- _Records to process_:
============

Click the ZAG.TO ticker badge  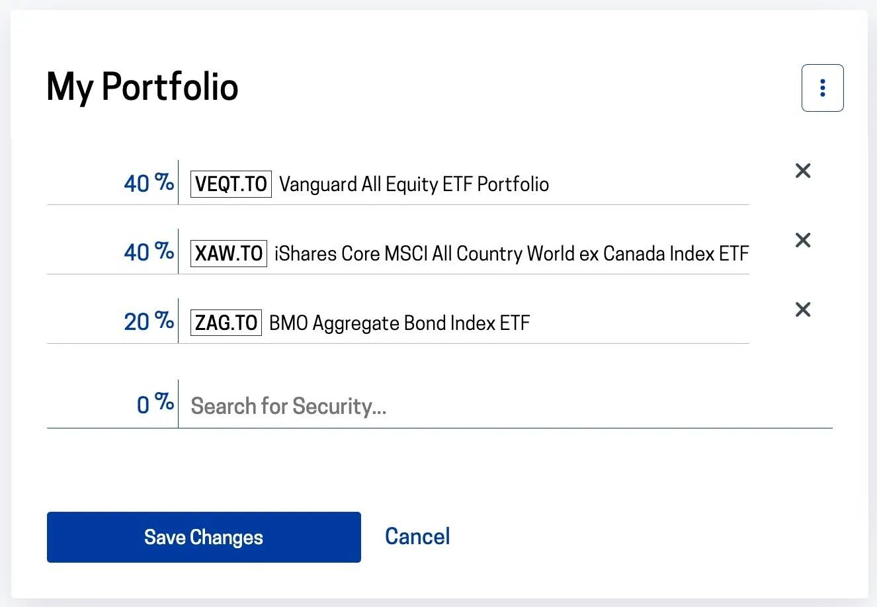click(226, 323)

============

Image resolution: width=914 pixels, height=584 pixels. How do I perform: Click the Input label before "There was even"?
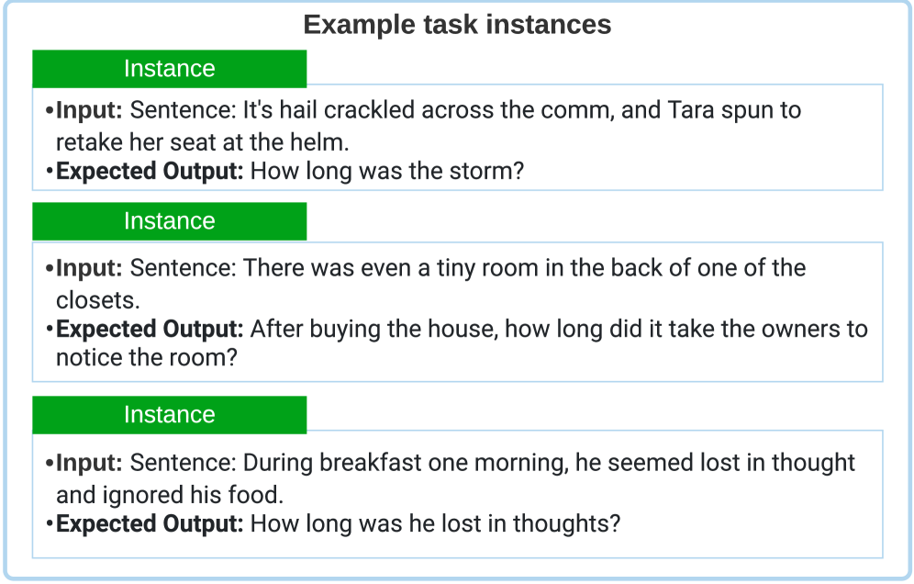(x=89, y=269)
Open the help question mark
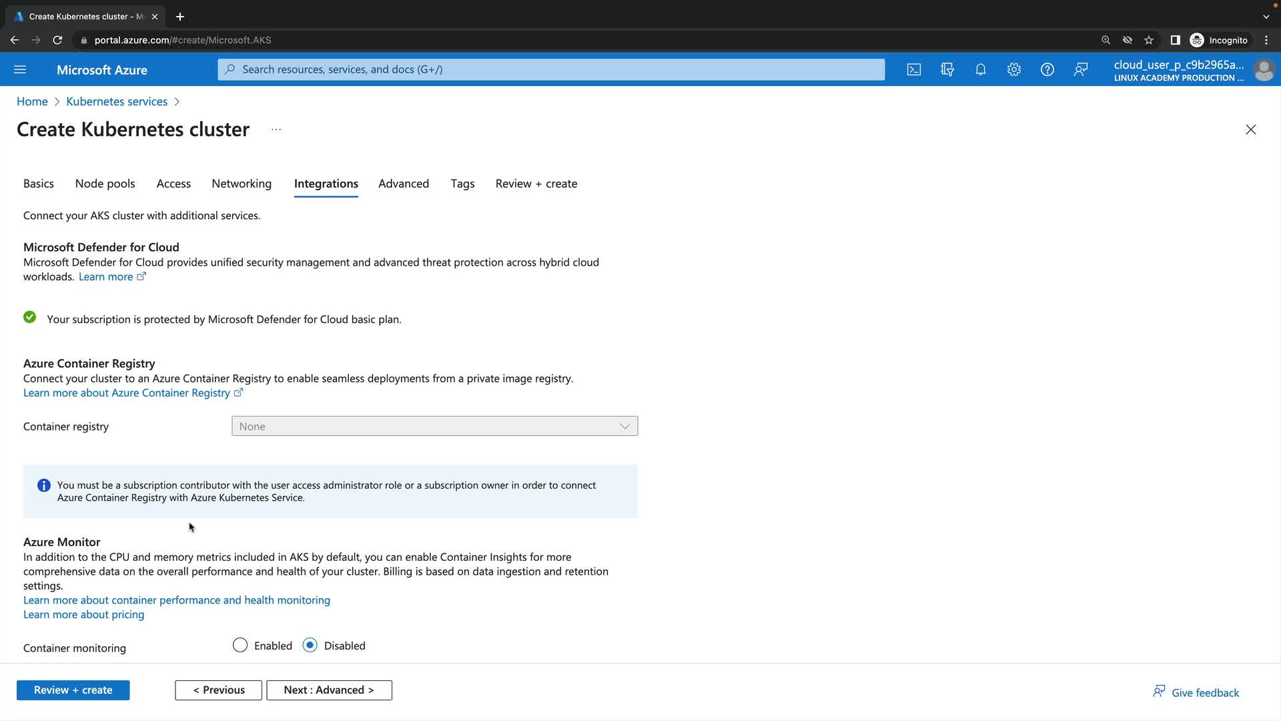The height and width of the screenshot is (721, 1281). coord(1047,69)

============

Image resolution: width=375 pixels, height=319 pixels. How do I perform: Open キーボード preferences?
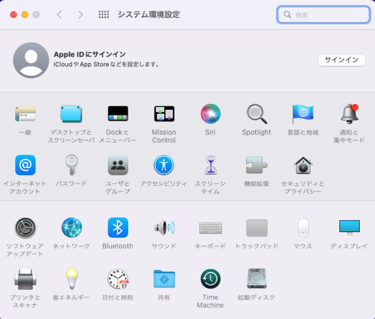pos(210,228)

============

- _What to do_:
Convert the items from the line containing "Image resolution: width=375" through the line containing "pos(210,228)" into a numbered list, omitting blank lines and the pictures.

- _Exercise output_:
1. Image resolution: width=375 pixels, height=319 pixels. How do I perform: Open キーボード preferences?
2. pos(210,228)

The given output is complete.